- Born: August 5, 1902 Salt Lake City, Utah, US
- Died: November 6, 1994 (aged 92)
- Occupation: Businessman
- Known for: founder of Petrie Stores
- Spouse: Carroll McDaniel
- Children: Bernard Petrie Marianne Petrie Miller Patricia Petrie Hugenberg
- Parent: Minnie Petrie
- Family: Matthew Miller (grandson)

= Milton Petrie =

American retailer, investor and philanthropist

Milton Petrie (August 5, 1902 – November 6, 1994) was an American retailer, investor and philanthropist. He made a fortune from a chain of retail stores and supplemented it through a series of investments in real estate and stocks. He was well known in New York City as a philanthropist who gave money to universities and cultural institutions and also to many individuals.

==Early life and career==
His parents were Russian Jewish immigrants who were running a pawn shop in Salt Lake City when he was born. In 1927, he started a chain of hosiery stores, but it ultimately failed. He then built a large retail company called Petrie Stores, which operated over 1700 discount women's clothing stores under various names, Petries, Three Sisters, Jean Nicole, Rave, Stuarts, Winkleman's, Marianne's and G & G. In 1977, his $10 million investment in a consortium organized by A. Alfred Taubman to buy the Irvine Company returned $100 million. In 1987, he began to acquire shares in Toys "R" Us for less than a dollar per share. His stake grew to 38% percent of the company and was worth $1.5 billion at the time of his death.

==Philanthropy==
Petrie was known for large contributions to educational and cultural institutions in New York. The Carroll and Milton Petrie European Sculpture Court at the Metropolitan Museum of Art was named in appreciation of his gift of $10 million to the museum. In appreciation for his $1 million gift to the Cathedral of Saint John the Divine, his likeness is carved in the form of a corbel on the wall of the cathedral's south bell tower. He also gave millions more to the Beth Israel Medical Center, United Jewish Appeal, and Memorial Sloan-Kettering Cancer Center. The Minnie Petrie Synagogue at the Hebrew Union College-Jewish Institute of Religion in Manhattan is named after his mother.

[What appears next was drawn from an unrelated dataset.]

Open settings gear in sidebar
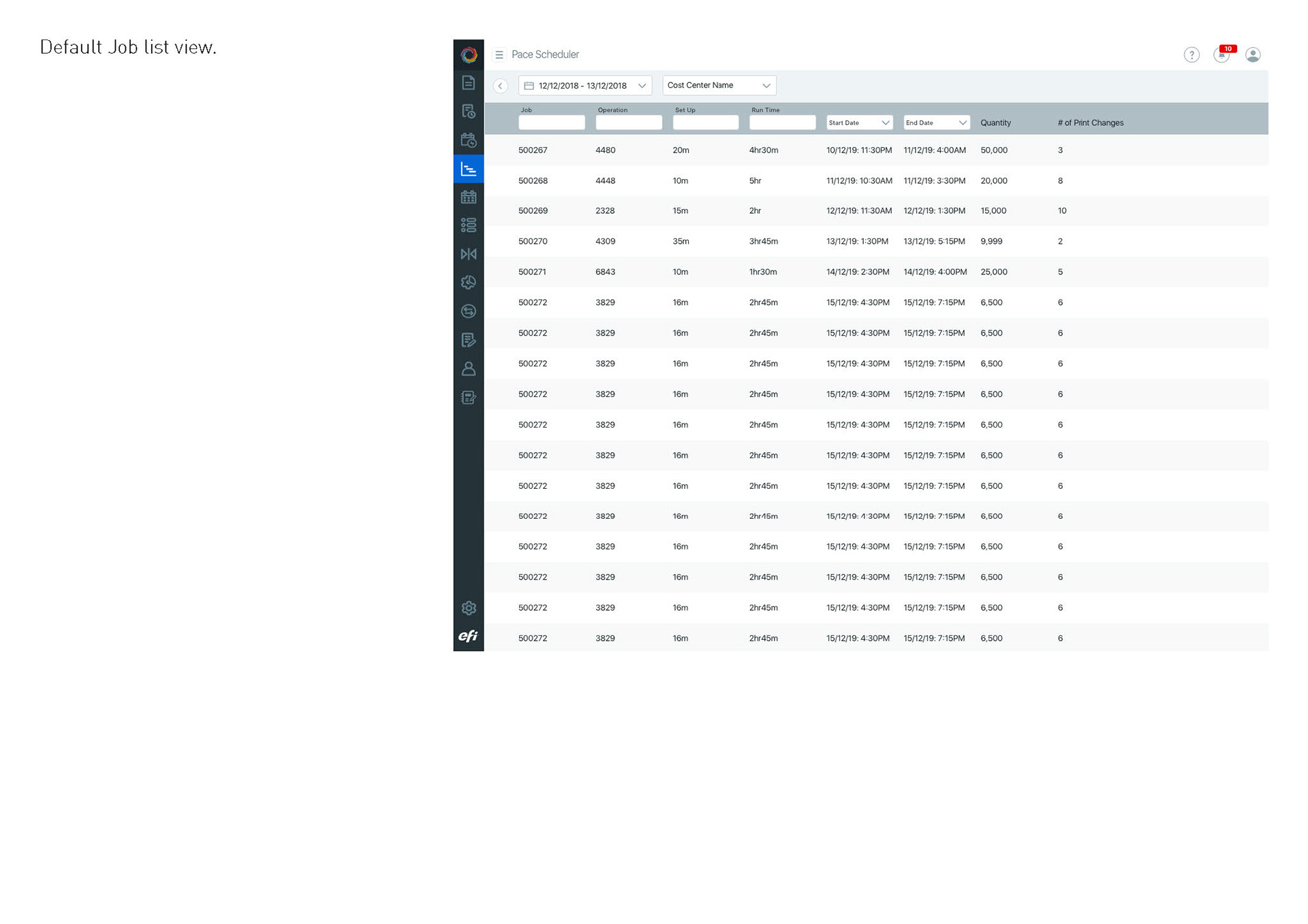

Petrie was also known for his gifts to ordinary individuals. He gave $20,000 a year to Marla Hanson, a model whose face was slashed in an attack instigated by a former landlord. He was especially generous to police officers. He pledged $20,000 a year to the widow of Anthony Venditti, a New York City police detective who was killed in a 1986 shootout, as well as setting up trust funds for the college education of the detective's children. He made the same gift to the widow of Louis Miller, a New York City police detective who was killed in 1987 and to Steven McDonald, a New York City police officer who was shot and paralyzed in 1987.

==Personal life==
Petrie was married to Yetta Fridman with whom he had a son, Bernard Petrie. In 1978, he married his fourth wife, a Baptist by upbringing from Greenville, South Carolina and three-times-married, Carroll McDaniel Portago Carey-Hughes Pistell Petrie. She was the ex-wife of the Spanish race car driver Alfonso de Portago. At the time of Petrie's death, he was survived by his wife Carroll, his children by earlier marriages Bernard Petrie, Marianne Miller and Patricia Hugenberg, grandchildren Matthew Miller and Kurt Hugenberg, and great grandchild Anthony Aria Petrie Hugenberg. Services were held at Temple Emanuel in New York City. At his death, he left $300–400 million to establish the Carroll and Milton Petrie Foundation, which continued his philanthropy.